* **Extrahierte Informationen**:
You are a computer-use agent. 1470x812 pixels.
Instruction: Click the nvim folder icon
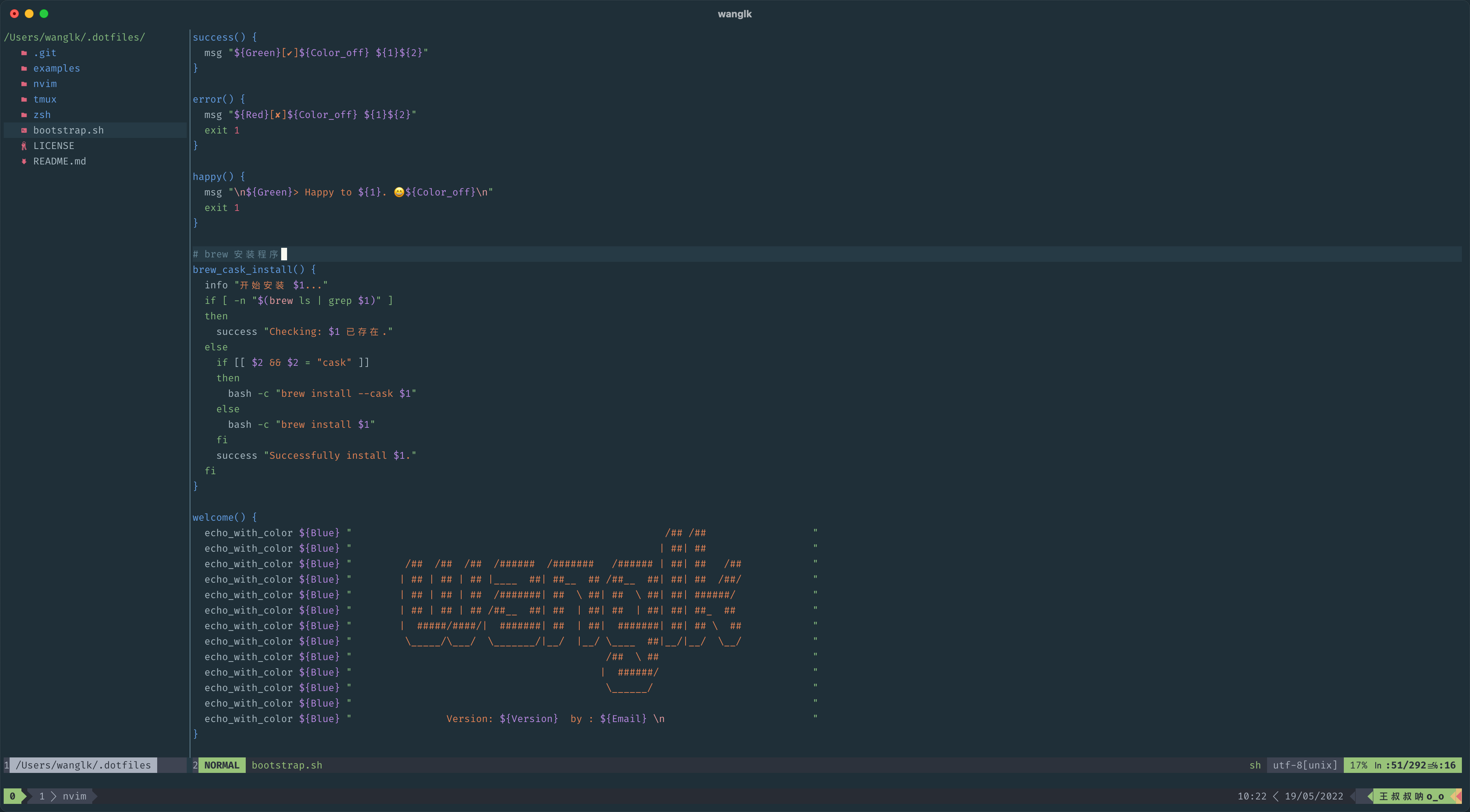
* * *
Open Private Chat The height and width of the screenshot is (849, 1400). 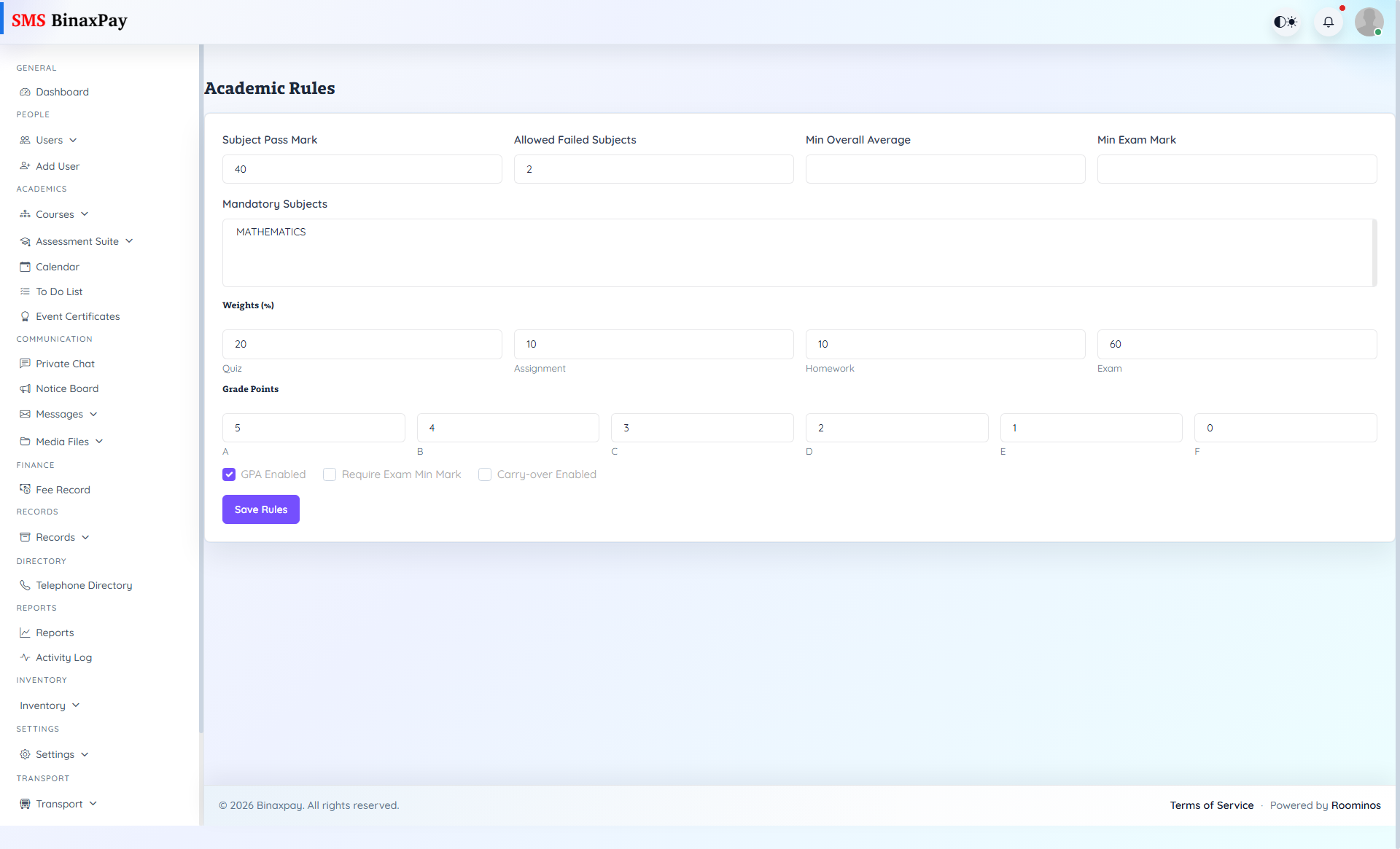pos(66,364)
...
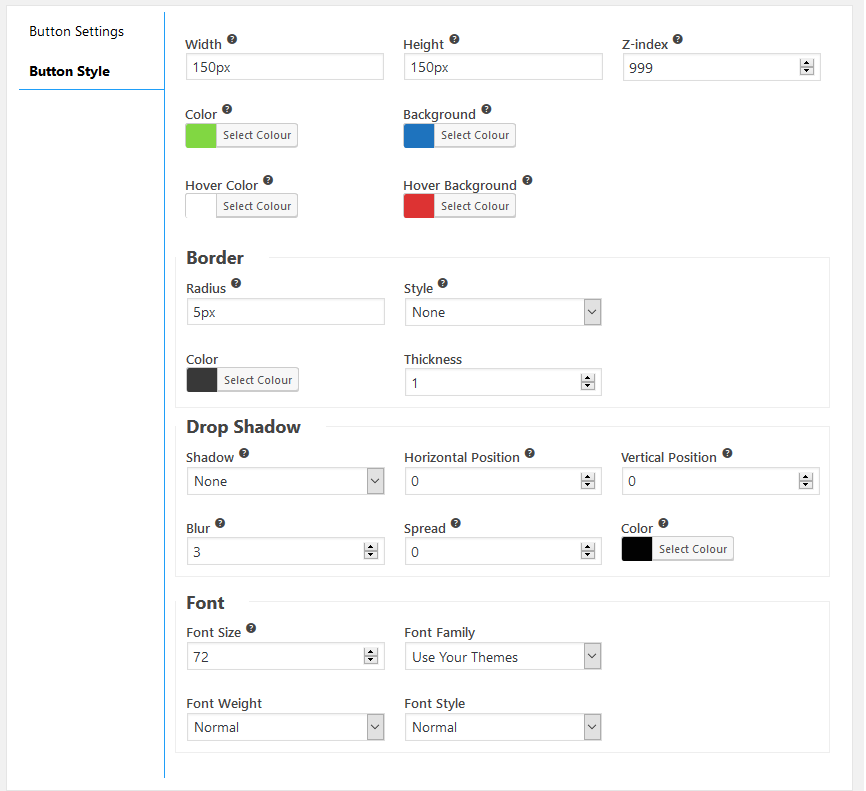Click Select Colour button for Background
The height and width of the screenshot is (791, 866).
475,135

* **Aufgabenstellung**: Schreibe die Zeilen von der Zeile mit „You are a computer-use“ bis einschließlich der Zeile mit „Instruction: Click the nvim folder icon“ wortgetreu ab.

* **Endergebnis**:
You are a computer-use agent. 1470x812 pixels.
Instruction: Click the nvim folder icon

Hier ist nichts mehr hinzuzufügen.